When I catch myself grumbling about another $200 in insurance each month, this is what I think about. I could be paying $200 more a month, or I could be paying $35,000 more a month. Maybe my husband’s co-workers grumble about their health care costs rising too. But then I imagine they look at him, see the device on his head, and know that what they’re paying for is three children who get tucked into bed by their father every night, who have had the privilege of getting to know their dad, who would be worse than heartbroken if his coverage disappeared, and he disappeared with it.

Lea Grover

Everybody in this country knows somebody who is only alive because of Obamacare.

The Affordable Care Act is clearly not perfect, but without it my husband would be dead. My family would be destitute. We are far from outliers, more than 50 million Americans live with pre-existing conditions, and our insurance is everything. It is our security, safety, peace of mind, and the promise that the sun is going to rise in the morning.

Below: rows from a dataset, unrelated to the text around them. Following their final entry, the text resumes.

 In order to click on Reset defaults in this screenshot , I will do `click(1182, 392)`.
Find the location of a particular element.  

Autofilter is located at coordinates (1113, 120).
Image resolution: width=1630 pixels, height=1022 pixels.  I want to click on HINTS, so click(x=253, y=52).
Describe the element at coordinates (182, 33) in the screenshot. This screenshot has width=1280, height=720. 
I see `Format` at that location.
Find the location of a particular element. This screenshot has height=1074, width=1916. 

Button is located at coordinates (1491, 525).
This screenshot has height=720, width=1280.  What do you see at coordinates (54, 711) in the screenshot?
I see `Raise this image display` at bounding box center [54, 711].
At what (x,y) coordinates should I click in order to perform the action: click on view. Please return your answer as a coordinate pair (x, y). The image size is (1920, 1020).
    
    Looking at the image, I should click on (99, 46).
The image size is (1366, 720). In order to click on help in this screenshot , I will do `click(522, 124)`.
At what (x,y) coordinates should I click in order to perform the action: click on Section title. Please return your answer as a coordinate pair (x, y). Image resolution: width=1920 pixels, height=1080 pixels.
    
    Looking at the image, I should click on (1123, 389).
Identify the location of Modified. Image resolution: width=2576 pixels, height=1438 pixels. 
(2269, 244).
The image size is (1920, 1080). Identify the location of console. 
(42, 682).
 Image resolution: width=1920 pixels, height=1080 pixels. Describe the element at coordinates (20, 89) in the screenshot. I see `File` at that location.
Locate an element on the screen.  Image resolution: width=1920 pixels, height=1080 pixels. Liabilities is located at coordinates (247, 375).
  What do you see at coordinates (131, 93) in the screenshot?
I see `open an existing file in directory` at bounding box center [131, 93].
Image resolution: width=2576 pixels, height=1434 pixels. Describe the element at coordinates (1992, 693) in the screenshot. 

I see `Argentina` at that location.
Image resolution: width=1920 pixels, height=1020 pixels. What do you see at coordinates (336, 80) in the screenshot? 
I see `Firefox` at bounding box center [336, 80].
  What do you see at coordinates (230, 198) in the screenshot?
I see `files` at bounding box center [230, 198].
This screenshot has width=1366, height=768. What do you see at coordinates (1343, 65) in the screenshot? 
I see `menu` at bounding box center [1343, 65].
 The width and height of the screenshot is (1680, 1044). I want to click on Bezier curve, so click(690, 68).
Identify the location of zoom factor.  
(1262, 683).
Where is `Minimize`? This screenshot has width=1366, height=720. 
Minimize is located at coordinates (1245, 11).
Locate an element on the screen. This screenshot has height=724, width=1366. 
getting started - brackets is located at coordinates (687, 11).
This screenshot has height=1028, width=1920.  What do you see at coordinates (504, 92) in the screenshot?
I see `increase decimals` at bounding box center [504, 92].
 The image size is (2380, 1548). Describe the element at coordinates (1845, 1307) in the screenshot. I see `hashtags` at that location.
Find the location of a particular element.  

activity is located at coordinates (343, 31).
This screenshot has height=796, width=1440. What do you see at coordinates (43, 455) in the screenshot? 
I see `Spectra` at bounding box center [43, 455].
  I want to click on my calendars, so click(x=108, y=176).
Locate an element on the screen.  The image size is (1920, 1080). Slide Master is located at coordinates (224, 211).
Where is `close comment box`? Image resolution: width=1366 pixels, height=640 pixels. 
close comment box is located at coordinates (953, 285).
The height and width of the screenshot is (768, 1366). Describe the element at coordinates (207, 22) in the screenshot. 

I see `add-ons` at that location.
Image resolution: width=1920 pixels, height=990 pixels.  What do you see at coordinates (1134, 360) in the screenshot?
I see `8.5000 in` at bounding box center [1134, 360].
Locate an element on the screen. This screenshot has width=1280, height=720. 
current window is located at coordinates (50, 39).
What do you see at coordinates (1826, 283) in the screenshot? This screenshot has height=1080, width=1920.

To the senators who voted to take away everything about the Affordable Care Act that saves lives, I say what I wanted to say 11 years ago.

“Don’t be stupid! This is important.”

This is life or death. This is choosing who is worthy to watch their children grow up, and who is not, based on the bad luck of fate or happenstance.

Repealing the ACA is a death sentence for people, amazing people like my husband, whose only crime is that they had the audacity to become sick, and find a way to live.